Bien plus tard je rencontrai mon véritable père, dont j’apprenais avec foudre l’existence, et qui était un grand peintre lui aussi, étranger. Venu à Paris, vers ma vingtième année, j’habitais alors rue de Bourbon le Château, dans le sixième, nous nous promenions rue des Saints-Pères, où il me montra une petite galerie et me dit avec son accent doux et ses ‘r’ légèrement roulés « c’est là que j’ai fait ma première exposition, grâce à Sonia Delaunay qui m’a exposé dans cette galerie ». Pour certains les choses semblent si simples, les rencontres, les amitiés, la création. Élève de Zadkine, il avait rencontré Breton, mais ne s’était pas entendu avec lui, me parlait de sa rencontre avec Juliette Gréco aux Deux Magots dans les années soixante.

La prose du transsibérien est une œuvre particulière, mêlant texte de Cendrars et images de Sonia Delaunay tirées au pochoir dans un livre expérimental, dépliable en accordéon. C’est le premier ouvrage qui soit une expérience poétique et graphique simultanée. En effet, le travail pictural, poétique et typographique en font une œuvre unique, et capitale, dans l’histoire du livre et de la création.

À l’orée de ma cinquantième année nous étions à Madrid, ma compagne Sophie et moi, à visiter les musées et la ville. J’avançai dans les couloirs du Musée de la reine Sophie, après m’être longuement arrêté devant Guernica, immense et impressionnant Picasso, leçon de peinture, d’art et d’intelligence. Sophie était restée en arrière, s’attardant dans des salles qui l’intéressaient. J’avisai au loin une œuvre bougeuse de Man Ray, un métronome pourvu d’un œil. Indestructible object. Et puis, sur ma droite j’aperçus l’accordéon déplié, vertical, dans une vitrine, de La prose du transsibérien et de la petite Jehanne de France. Je fus saisi, envahi d’une émotion intense.
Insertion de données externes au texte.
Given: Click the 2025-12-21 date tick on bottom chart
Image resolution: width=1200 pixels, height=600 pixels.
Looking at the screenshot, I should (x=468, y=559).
La sensation physique de picotements, de frissons qui me parcourait, le souffle soudain court, la chaleur aux joues et aux oreilles, les larmes qui se mirent à couler : j’étais dans un état de saisissement violent, éperdu. Je regardais avidement l’œuvre. Je me sentais comme à la fois soudain délivré, et connecté enfin à moi-même. Ma compagne me retrouva dans cet état, interdit, muet. Elle était extrêmement surprise de mon émotion, de mes larmes. Je lui fis signe de ne pas m’interroger, que j’étais trop ému pour pouvoir parler, expliquer. C’était là quelque chose de profondément intime, quelque chose qu’il m’était impossible, dans l’instant, de partager. Je tentai ensuite de dire quelques mots, maladroits, insuffisants à rendre compte de ce satori que je venais de vivre.

J’ai eu dans mon existence quelques-uns de ces moments de clairvoyance, d’une rare intensité, intraduisibles, intransmissibles, appartenant tout uniment au seul secret de l’être. En cela, cela a à voir avec l’art, dans le caractère sacré de l’acte artistique, de la décision de l’œuvre. C’est quelque chose de cet ordre que peut, que doit créer une œuvre, quelle qu’elle soit. Un effet de saisissement, un effet de réel, un effet épiphanique qui nous reconnecte au sacré en soi. Dans ce sacré, rien de religieux, mais quelque chose du mystère, du secret, de l’intime universel. C’est dans cette vibration particulière que battent en moi corps et cœur de l’œuvre, pulsion et énergie créatrice.